Google chiude una falla di sicurezza di Android scoperta due anni fa

Il prossimo 2 aprile, gli utenti di Nexus 5 e 6 potranno installare sul proprio dispositivo un aggiornamento di sicurezza che chiude una gravissima falla di sicurezza di Android scoperta due anni fa, e che riguarda chi ha effettuato il “root-access”. Tutti gli altri utenti con un dispositivo “Android powered” che hanno ottenuto il pieno controllo (root access) dovranno attendere – molto probabilmente invano – che il produttore del telefono rilasci un apposito update.
Il bug è stato individuato nel kernel di Linux ad aprile del 2014, ma non è stato contrassegnato come una vulnerabilità solo a febbraio 2015 (CVE-2015-1805).

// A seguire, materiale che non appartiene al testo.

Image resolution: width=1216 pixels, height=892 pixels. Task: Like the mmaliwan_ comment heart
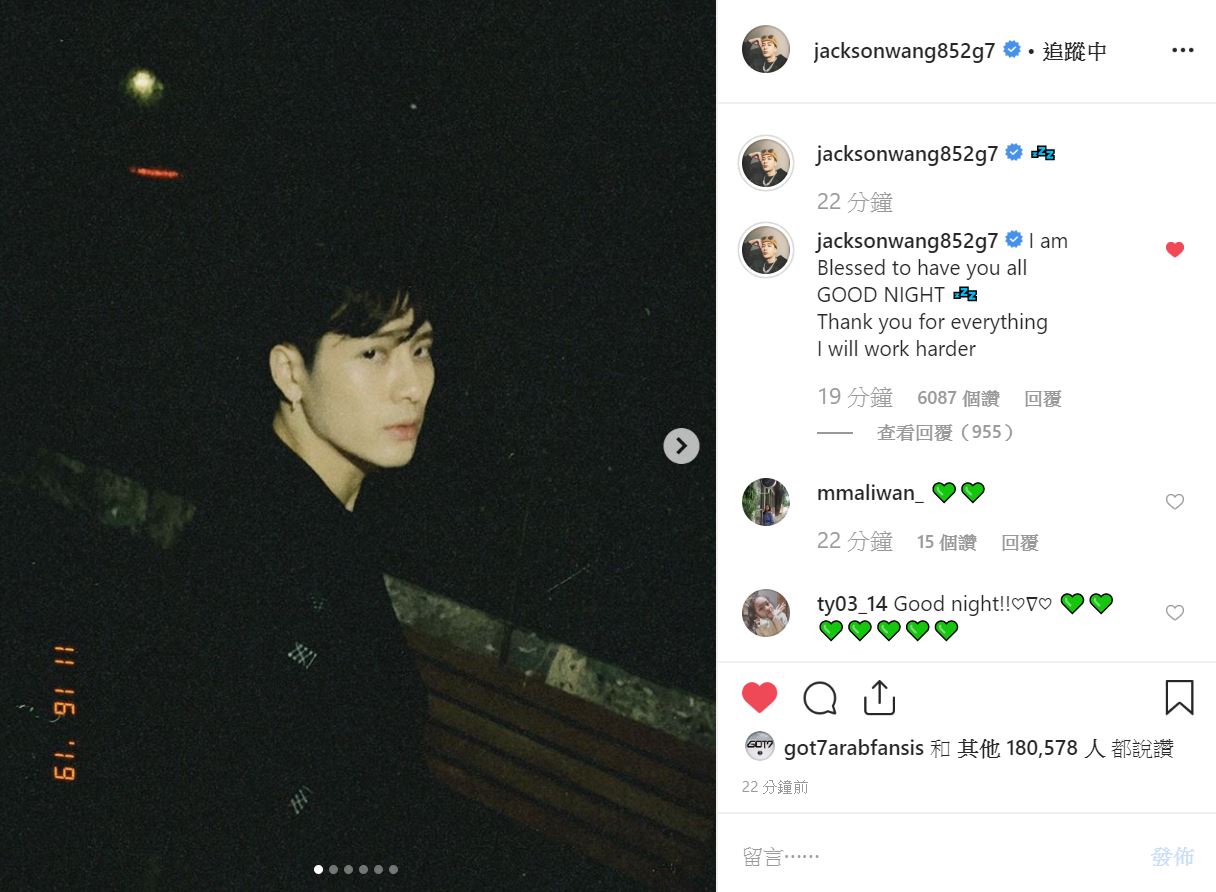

Al momento, la falla è utilizzata da una app che consente di ottenere il pieno controllo del dispositivo, una pratica molto diffusa dagli utenti del lato oscuro dell’informatica mobile perché permette di sbloccare funzionalità che normalmente non sono disponibili.
La gravità del problema è emersa quando gli esperti di sicurezza di Zimperium – la stessa azienda che ha individuato Stagefright, la madre di tutte le vulnerabilità di Andorid – ha scoperto che alcune app già sfruttano questa falla per consentire ai cyber criminali di prendere il controllo del dispositivo della vittima.
Il problema riguarda anche i dispositivi vecchi e nuovi con installato Android 6.0 Marshmallow.


4 commenti
Meglio tardi che mai!
…oppure: meglio iPhone e iOS 😉
In questo caso probabilemnte sarà “mai” per chi non ha un Nexus.
Due anni per chiudere la falla, ora due anni per distribuire l’aggiornamento.
Ironicamente, la parola aggiornamento deriva da “giorno”.
Per Android si dovrebbe coniare un nuovo termine. “Lustramento” sarebbe appropriato.